29th August
Picking up from last month's post on meditation and training, Didier Kan returns this month with some insights into how mindfulness can also help us – not just with training, but every day life. As he says: "Mindfulness is the practice of being present, and fully accepting that we are enough and complete right here, right now".
Mind over matter
Time travelling and insecurity are the untrained mind default set-up. We analyse the past, worry about the future, and typically compare ourselves constantly with everyone and anyone. As a result we are rarely here in the present, and we need others to validate our worth.
I am what I am
Numbers and goals quantify and structure whatever we do in a gym, which reinforce the bad habits we all suffer from – we put conditions on happiness. I will be happy when I've lost a stone, when I squat twice my bodyweight, when I win that fight, or when I reach 0.0001% of body fat…
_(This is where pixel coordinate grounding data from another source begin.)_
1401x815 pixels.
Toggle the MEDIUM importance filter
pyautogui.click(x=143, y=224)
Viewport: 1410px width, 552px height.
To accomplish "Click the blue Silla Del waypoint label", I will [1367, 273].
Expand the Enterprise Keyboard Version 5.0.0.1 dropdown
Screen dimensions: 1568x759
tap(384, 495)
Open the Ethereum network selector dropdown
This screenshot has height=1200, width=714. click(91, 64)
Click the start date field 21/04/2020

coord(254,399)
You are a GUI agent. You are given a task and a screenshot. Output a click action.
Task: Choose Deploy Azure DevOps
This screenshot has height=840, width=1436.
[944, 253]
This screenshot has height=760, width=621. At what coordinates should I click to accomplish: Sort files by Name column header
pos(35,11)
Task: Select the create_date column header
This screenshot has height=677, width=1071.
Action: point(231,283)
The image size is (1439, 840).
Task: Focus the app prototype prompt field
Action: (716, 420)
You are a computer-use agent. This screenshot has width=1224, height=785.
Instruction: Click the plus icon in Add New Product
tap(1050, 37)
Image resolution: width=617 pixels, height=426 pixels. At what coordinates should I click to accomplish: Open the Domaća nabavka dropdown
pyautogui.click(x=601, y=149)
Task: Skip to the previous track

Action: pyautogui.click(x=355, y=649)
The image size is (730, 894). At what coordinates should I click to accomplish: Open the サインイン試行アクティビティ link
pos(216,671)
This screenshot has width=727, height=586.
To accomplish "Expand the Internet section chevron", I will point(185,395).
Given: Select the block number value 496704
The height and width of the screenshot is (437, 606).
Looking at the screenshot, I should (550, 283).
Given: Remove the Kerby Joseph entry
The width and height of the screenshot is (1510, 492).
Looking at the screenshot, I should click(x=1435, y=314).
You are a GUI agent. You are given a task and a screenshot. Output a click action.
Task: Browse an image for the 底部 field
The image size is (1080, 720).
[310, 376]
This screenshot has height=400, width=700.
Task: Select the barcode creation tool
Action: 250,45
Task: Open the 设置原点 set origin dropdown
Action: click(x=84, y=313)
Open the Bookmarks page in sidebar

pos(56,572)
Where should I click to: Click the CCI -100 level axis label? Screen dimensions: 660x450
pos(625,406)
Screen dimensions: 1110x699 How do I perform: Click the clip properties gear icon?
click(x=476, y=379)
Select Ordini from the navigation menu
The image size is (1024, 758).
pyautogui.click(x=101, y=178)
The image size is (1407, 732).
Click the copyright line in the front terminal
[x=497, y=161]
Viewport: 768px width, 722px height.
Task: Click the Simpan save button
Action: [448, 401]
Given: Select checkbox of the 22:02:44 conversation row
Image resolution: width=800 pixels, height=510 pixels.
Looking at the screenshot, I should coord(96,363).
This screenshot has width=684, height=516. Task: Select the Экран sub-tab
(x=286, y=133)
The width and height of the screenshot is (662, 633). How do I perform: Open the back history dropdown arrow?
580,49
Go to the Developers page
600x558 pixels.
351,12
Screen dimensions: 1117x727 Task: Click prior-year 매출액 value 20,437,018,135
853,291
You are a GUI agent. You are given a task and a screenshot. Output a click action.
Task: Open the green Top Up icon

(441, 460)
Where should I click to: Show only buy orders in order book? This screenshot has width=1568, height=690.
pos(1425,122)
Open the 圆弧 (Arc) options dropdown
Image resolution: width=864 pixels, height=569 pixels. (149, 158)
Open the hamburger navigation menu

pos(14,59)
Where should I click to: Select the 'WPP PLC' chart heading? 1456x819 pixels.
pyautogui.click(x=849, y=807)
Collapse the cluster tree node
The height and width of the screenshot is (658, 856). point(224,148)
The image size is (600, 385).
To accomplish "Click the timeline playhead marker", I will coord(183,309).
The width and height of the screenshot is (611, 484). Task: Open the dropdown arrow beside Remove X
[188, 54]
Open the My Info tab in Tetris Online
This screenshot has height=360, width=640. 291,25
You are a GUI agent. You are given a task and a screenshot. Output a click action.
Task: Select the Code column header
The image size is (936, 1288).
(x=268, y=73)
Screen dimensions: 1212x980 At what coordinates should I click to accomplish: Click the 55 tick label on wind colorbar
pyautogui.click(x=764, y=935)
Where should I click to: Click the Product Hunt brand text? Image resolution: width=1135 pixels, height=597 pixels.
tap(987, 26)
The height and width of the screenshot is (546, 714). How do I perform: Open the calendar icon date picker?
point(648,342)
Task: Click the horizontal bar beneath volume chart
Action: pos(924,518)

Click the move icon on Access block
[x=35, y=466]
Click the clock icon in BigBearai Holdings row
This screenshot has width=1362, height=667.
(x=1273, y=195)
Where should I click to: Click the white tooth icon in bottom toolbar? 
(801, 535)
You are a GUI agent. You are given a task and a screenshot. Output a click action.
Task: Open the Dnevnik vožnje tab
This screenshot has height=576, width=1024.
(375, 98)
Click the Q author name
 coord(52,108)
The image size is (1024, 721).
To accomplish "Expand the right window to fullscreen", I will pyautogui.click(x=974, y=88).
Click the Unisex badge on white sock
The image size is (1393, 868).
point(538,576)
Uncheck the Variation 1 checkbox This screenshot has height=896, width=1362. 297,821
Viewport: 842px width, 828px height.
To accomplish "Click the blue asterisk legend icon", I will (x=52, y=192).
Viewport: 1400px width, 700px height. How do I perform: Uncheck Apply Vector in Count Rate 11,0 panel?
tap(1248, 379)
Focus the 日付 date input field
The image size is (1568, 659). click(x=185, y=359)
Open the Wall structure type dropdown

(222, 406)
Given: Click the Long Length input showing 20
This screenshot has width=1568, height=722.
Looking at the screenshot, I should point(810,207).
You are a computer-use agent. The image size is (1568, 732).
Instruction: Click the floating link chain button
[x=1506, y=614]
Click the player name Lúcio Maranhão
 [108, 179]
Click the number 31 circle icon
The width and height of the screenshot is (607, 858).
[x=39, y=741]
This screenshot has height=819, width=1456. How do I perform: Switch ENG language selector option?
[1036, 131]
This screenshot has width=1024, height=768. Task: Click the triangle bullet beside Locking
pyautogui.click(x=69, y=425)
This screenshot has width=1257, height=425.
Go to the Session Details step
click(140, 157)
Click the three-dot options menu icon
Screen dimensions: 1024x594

When we place happiness in the future we are confirming at a subconscious level that we are unhappy now, therefore beating ourselves up emotionally. We must remind ourselves that we come to the gym to elevate – and not aggravate – our physical and mental state.
Fight, or flight
Many commonly associate negative stress with good energy to fuel their work out. Venting anger or frustrations of the day on the punching bag, the weights, or through extreme exhaustion by attending multiple classes, actually creates addiction. Studies have demonstrated that even though it feels satisfying at the end of a work-out, they will start the next session with a little more anger and frustrations than the time before each time, as they are allowing to indulge into the dark side…
Subsequently a prolonged exposure to stress and negative emotions triggers a sympathetic state (emergency fight, flight or freeze mode) that reduces the IQ by up to 50% which impairs our judgement and affects our performance and safety. Clarity of mind is essential at any stage of training.
The best energy we can use to stay safe and progress, whether at a recreational or competitive level, comes from a place of happiness – calm, confidence and control. Mindfulness teaches us how to get rid of the white noise in our head and create a laser mind focus.
Switch off and switch up
Your mind is like a computer's hard disk drive. You need to switch it off-and-on every so often to ensure it doesn't go into overdrive and stays sharp, using flash meditations. Like a physical warm-up we want to introduce a mental warm-up by meditating 5-10 minutes before training. Once the mind is ready, the body will follow.
Repping mindfully
Next time you train weights remind yourself to focus on one repetition at a time. Think '1' at your first rep, then '2' at the second – instead of thinking 10 when you're only at 3.
Next time you're in the boxing ring, focus on hitting the pads one strike or combo at a time, instead of worrying about how you look.
Next time you attend a class focus on what you do instead of what others do.
Your best is good enough
Numbers and goals are just that – numbers and goals. They don’t define us and we can never win as there will always be more. We want to use them as flexible guidelines instead of extra pressure in an already demanding life, to enjoy and optimise the very experience of training.
You are enough in this moment. Do your best at being mindful of that and whatever you do will always be good enough, one moment at a time.